▸ Exercise: Among the entries below, the lines from the one with "Click the list" up to and including the one with "Screen dimensions: 438x330" are to be restated exactly, without pictures.

[Extracted records]
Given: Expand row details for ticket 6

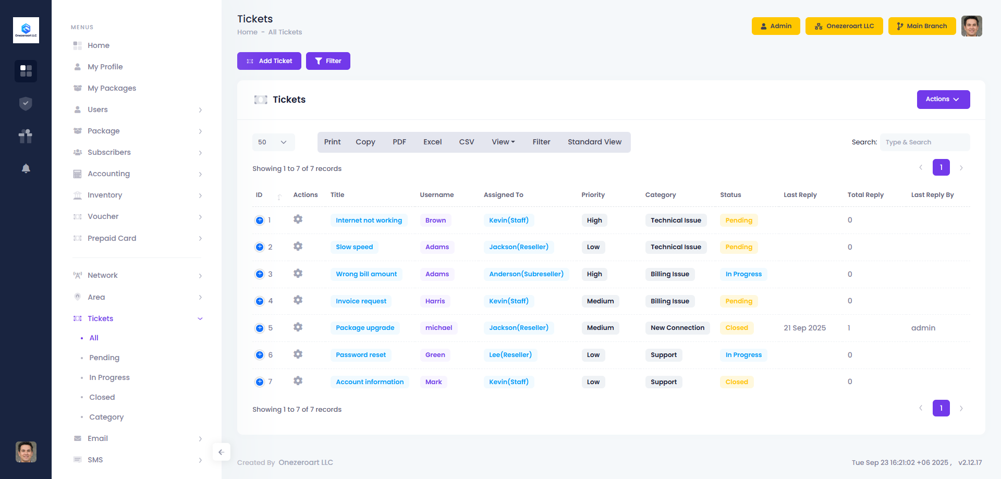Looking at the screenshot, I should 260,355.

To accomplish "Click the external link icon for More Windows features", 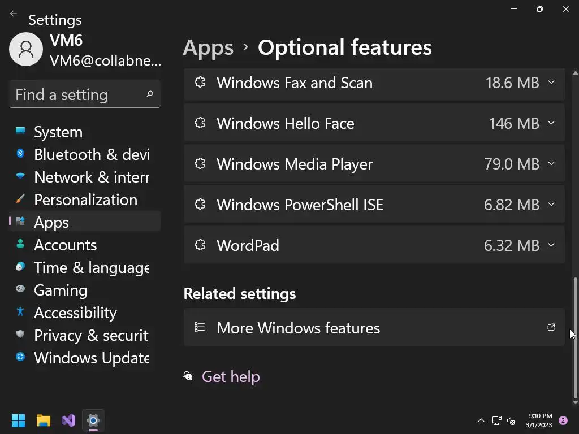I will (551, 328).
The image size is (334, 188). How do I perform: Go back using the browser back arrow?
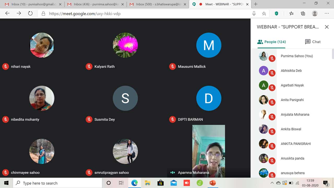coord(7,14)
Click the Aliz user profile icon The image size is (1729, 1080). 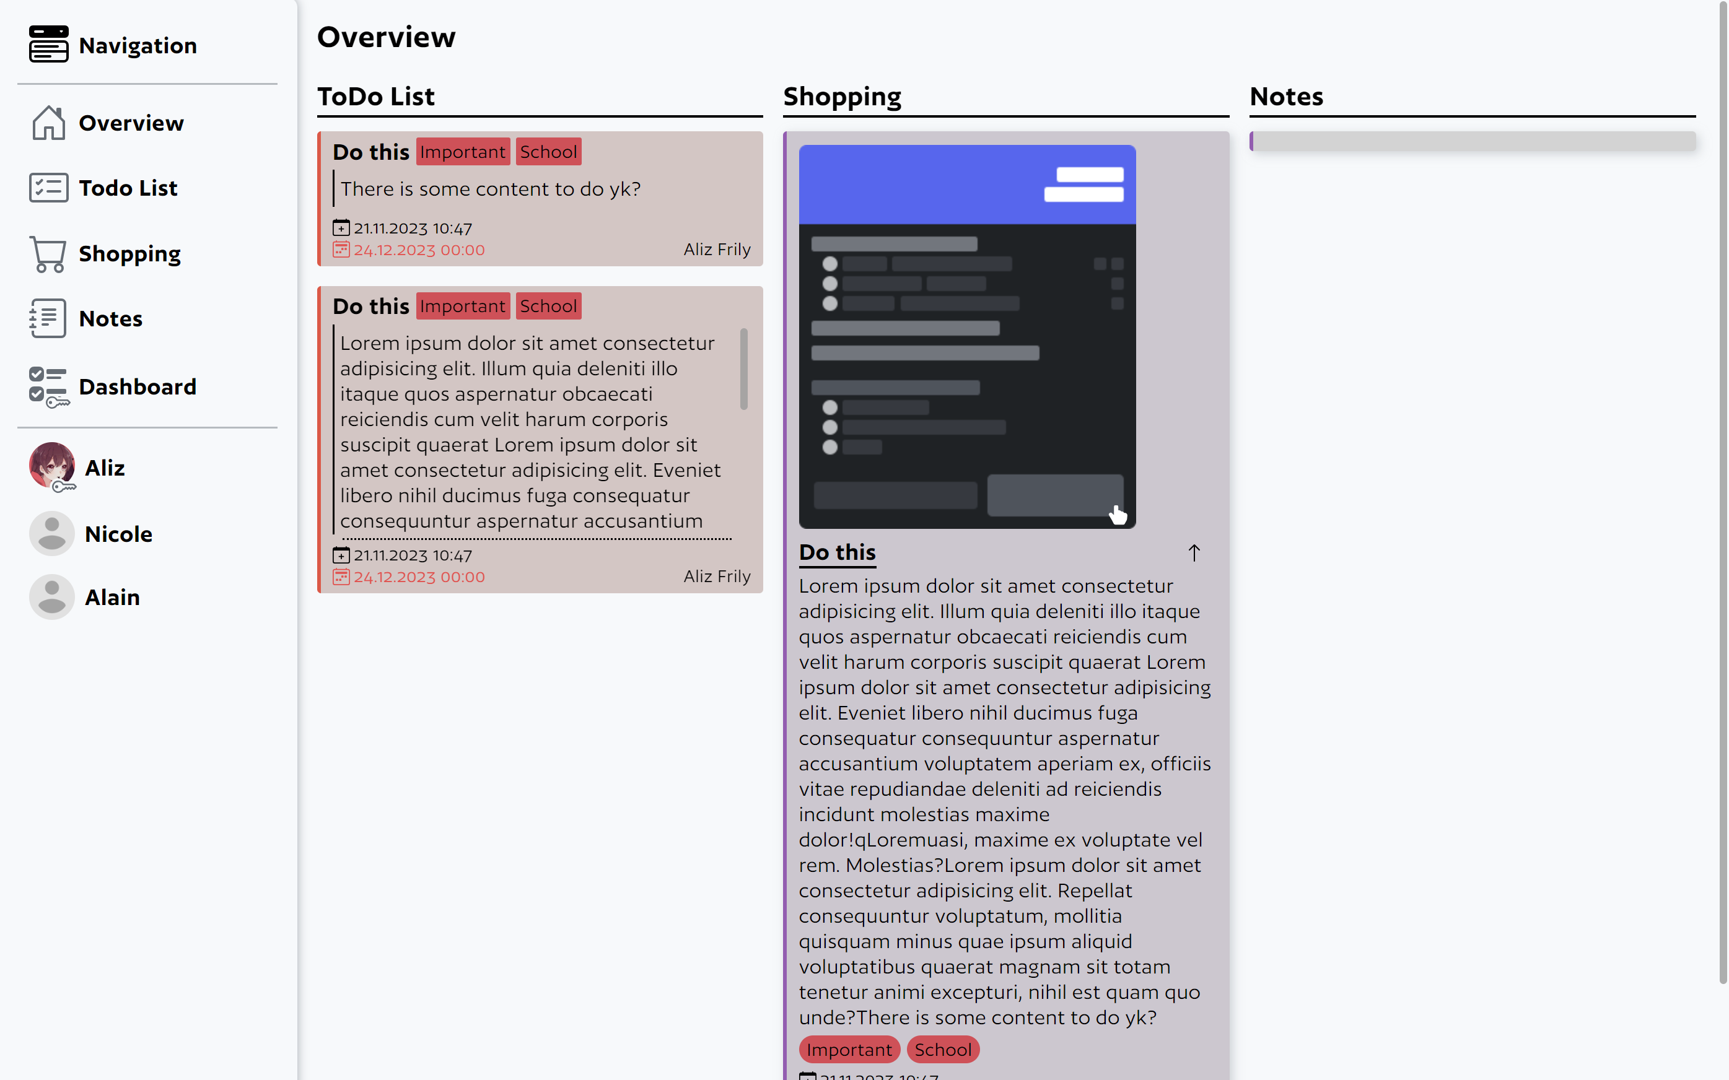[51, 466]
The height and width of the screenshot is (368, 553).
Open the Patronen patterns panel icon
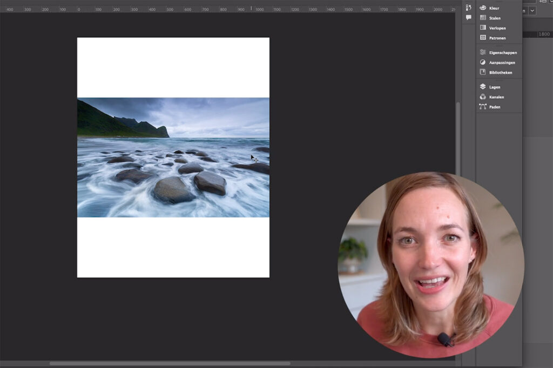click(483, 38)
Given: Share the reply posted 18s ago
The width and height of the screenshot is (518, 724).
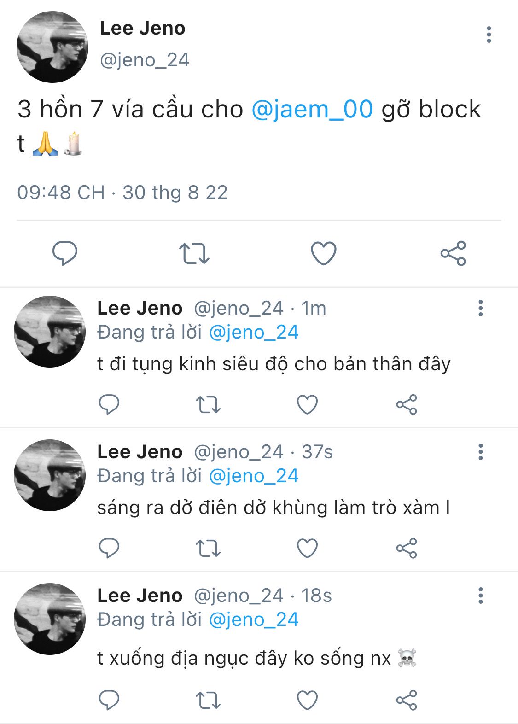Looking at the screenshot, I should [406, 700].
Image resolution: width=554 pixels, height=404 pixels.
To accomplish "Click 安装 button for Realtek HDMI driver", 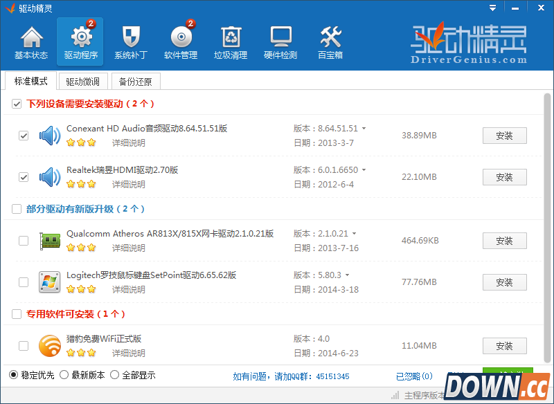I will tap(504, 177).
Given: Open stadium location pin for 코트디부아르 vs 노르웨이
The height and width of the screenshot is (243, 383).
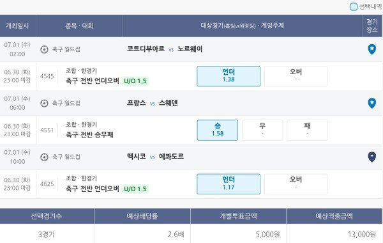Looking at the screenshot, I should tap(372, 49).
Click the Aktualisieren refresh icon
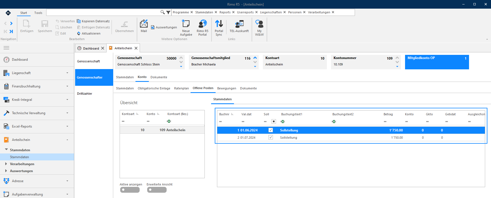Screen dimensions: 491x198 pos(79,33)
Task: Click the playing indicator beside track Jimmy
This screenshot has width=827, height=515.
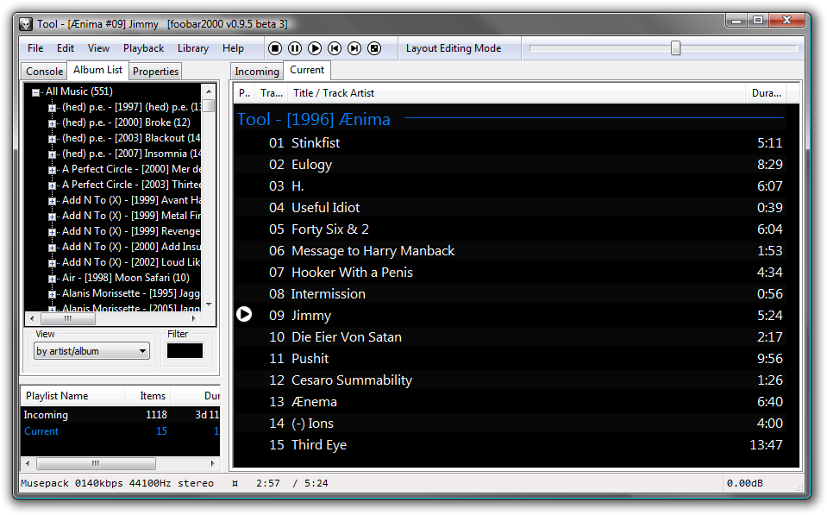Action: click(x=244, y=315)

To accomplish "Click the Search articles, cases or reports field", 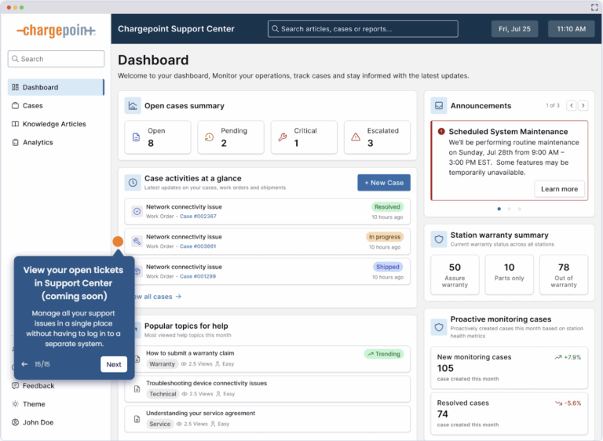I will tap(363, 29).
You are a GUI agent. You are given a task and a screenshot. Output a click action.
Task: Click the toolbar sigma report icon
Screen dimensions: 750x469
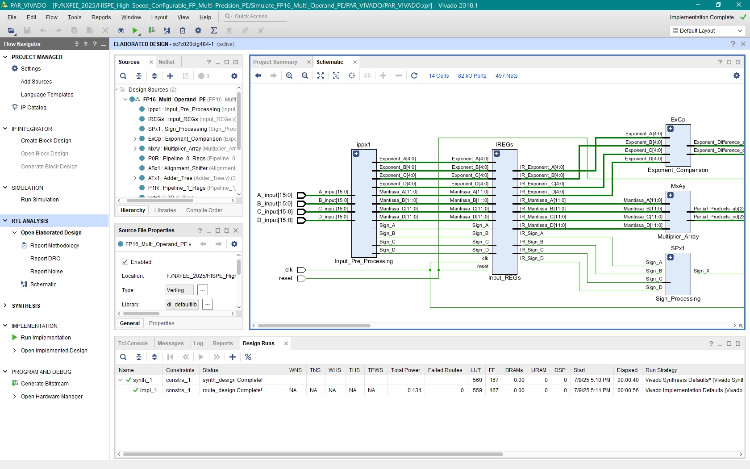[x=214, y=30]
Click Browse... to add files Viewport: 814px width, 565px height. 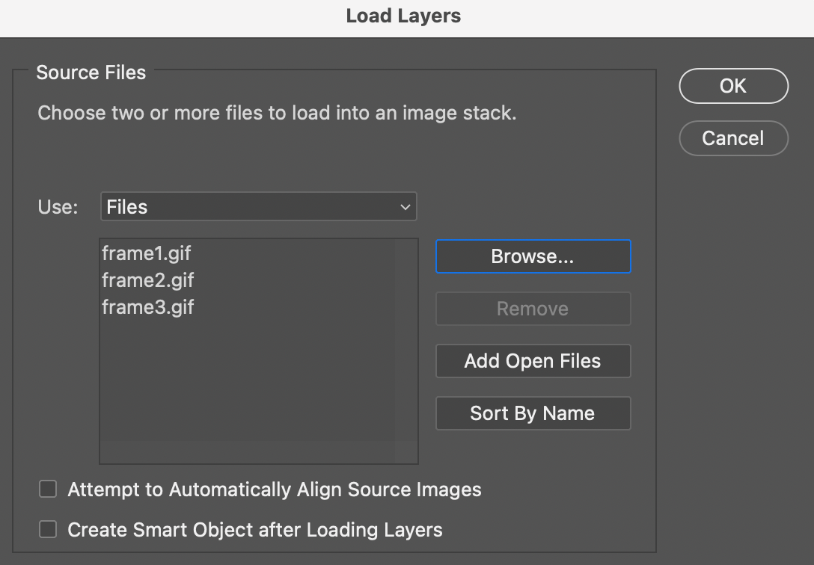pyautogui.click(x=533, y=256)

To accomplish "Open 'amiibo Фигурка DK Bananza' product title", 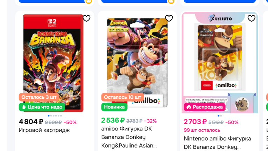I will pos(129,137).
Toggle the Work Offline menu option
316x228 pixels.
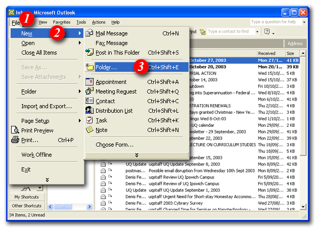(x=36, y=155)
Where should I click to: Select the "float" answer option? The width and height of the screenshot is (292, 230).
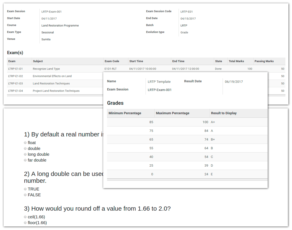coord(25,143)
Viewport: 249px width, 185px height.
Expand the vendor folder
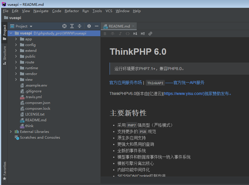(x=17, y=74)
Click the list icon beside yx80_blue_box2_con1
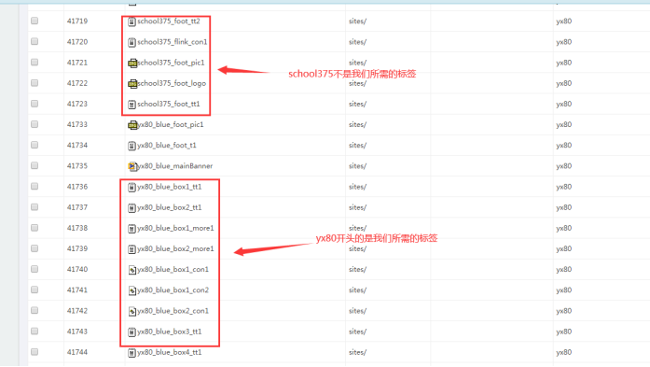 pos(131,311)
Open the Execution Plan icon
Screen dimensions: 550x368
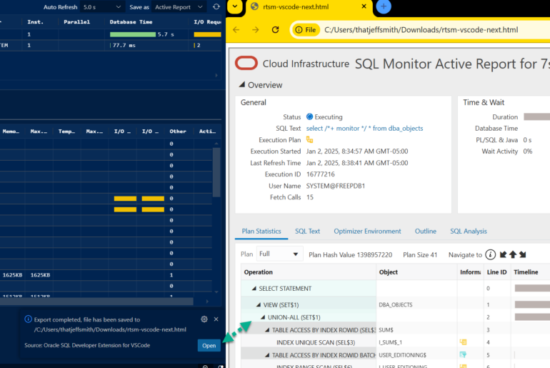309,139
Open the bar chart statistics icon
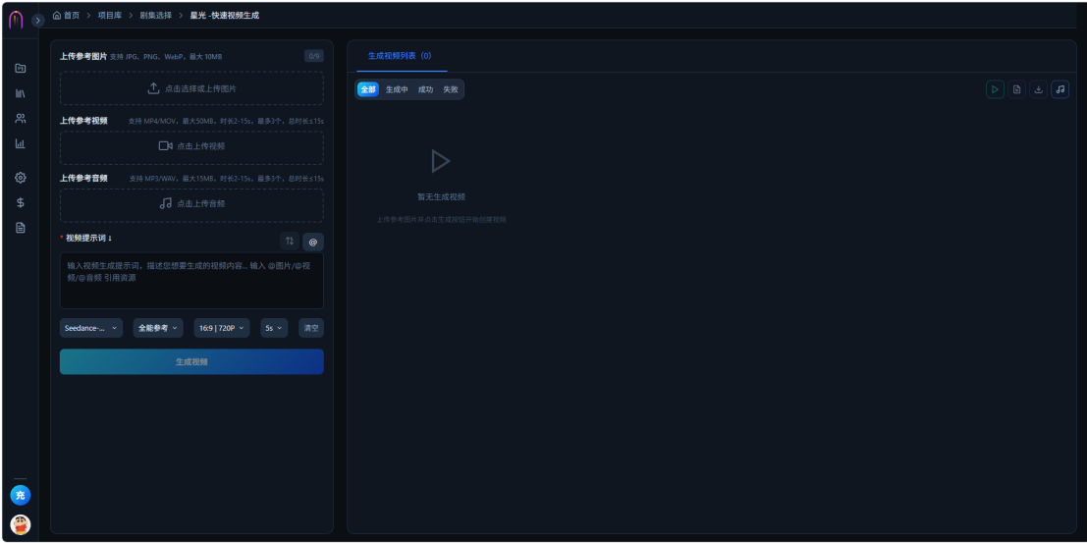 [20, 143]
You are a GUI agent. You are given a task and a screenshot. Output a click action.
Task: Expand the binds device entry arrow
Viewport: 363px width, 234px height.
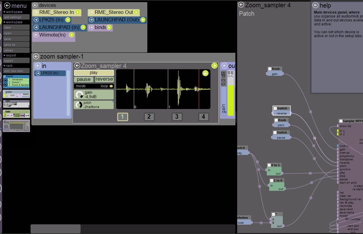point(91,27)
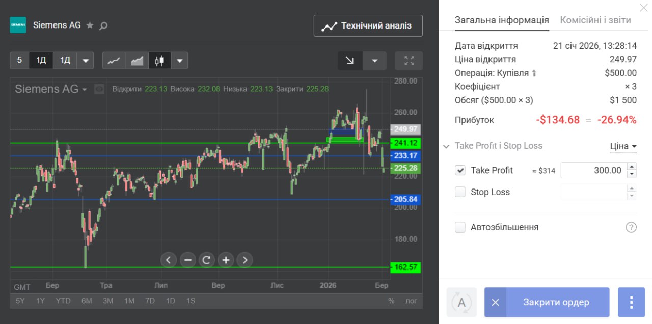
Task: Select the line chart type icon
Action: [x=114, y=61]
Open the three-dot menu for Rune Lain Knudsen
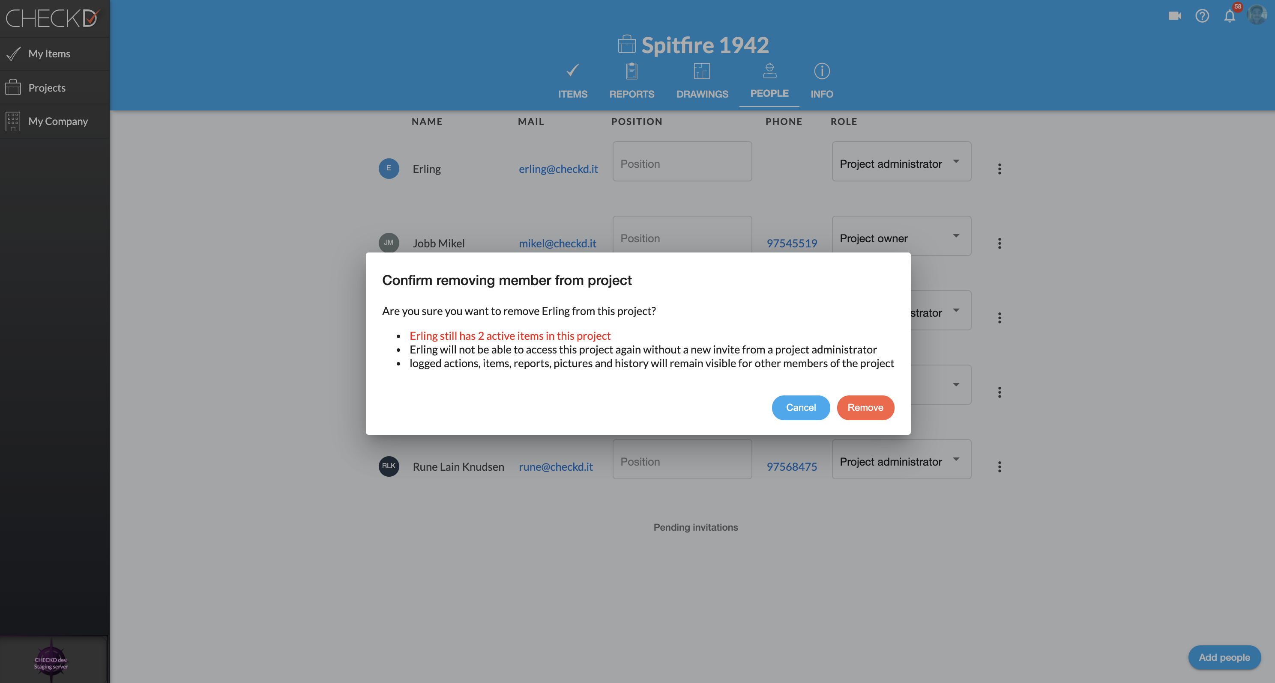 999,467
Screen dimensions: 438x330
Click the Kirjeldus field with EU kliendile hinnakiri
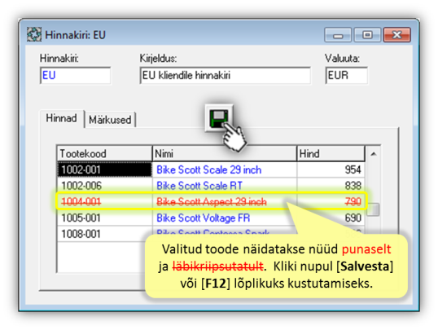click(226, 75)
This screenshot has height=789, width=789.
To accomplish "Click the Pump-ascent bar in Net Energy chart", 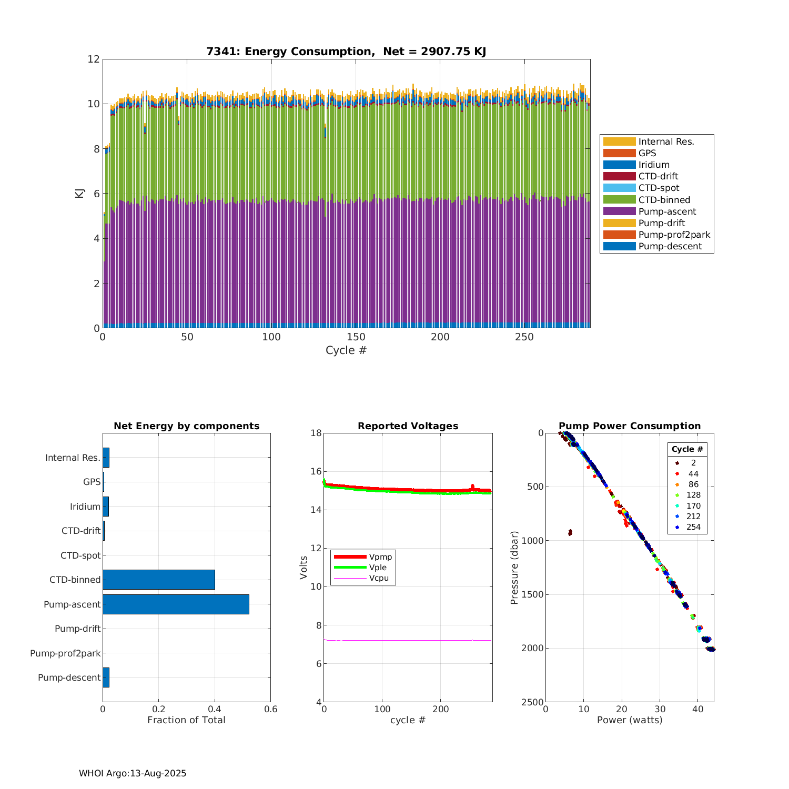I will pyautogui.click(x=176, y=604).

▸ Solved problem:
Click the list icon beside yx80_blue_box2_con1
 pos(131,311)
Open the Execution Plan icon
Screen dimensions: 550x368
309,139
Open the bar chart statistics icon
 [20, 143]
You are a GUI agent. You are given a task and a screenshot. Output a click action.
Task: Expand the binds device entry arrow
Viewport: 363px width, 234px height.
point(91,27)
Task: Select the line chart type icon
Action: [x=114, y=61]
Open the three-dot menu for Rune Lain Knudsen
 999,467
Screen dimensions: 438x330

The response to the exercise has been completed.